Les responsables politiques ne sont pas dans les tranchées – mais leurs enfants devraient l’être : ce que signifie la vraie justice en temps de guerre
Depuis plus de dix ans, l’Ukraine vit en état de guerre. Ce conflit, devenu une invasion russe à grande échelle, a transformé la société. Après le choc, l’héroïsme et l’épuisement, la population réclame plus de justice. La question de l’égalité devant le devoir de défendre la patrie devient cruciale.

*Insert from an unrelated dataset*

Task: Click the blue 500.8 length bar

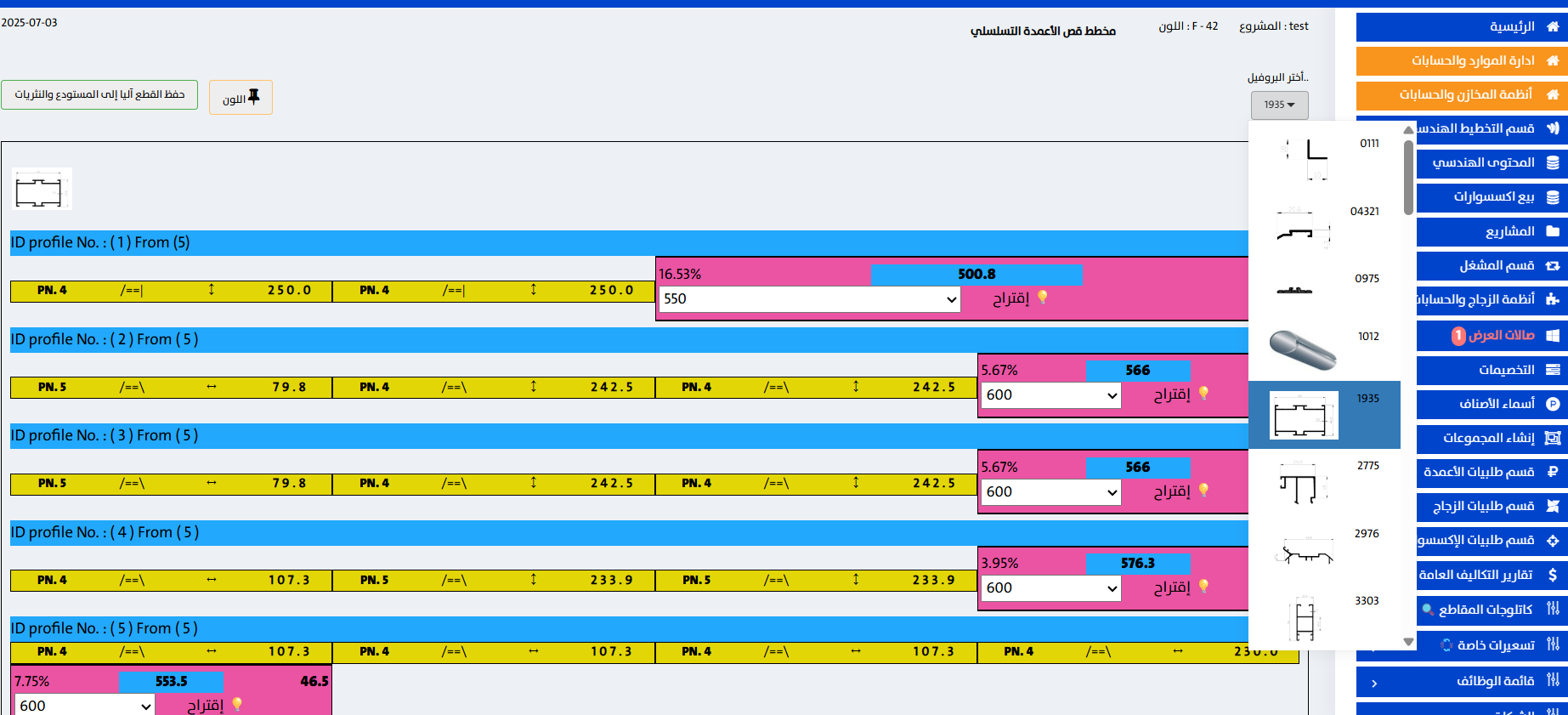Action: pyautogui.click(x=976, y=275)
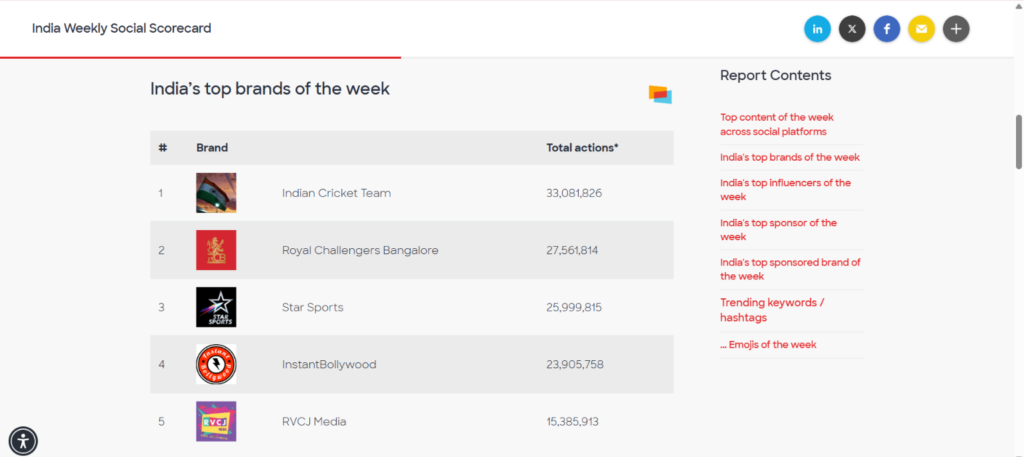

On entend souvent : « Que tous les députés, les fonctionnaires et les policiers aillent au front ! » Mais est-ce vraiment la réponse ?
Une autre vision suggère que le problème n’est pas la présence physique des responsables dans les tranchées, mais leur distance psychologique et sociale vis-à-vis de la guerre – une distance entretenue par le privilège et la protection de leurs proches.
L’indignation populaire a des causes bien réelles
La colère envers les élites ne naît pas du vide. Elle est nourrie par une profonde inégalité perçue : les citoyens ordinaires supportent seuls le poids du conflit – mobilisations, pertes, difficultés économiques –, tandis que certains responsables et leurs familles semblent s’en extraire sans conséquence. Le sentiment d’injustice grandit : « Pourquoi mon fils doit-il mourir pendant que le leur étudie à l’étranger ? »
Ces frustrations nourrissent un rejet de la guerre chez certains, alimenté par l’idée que l’élite ne partage pas les sacrifices.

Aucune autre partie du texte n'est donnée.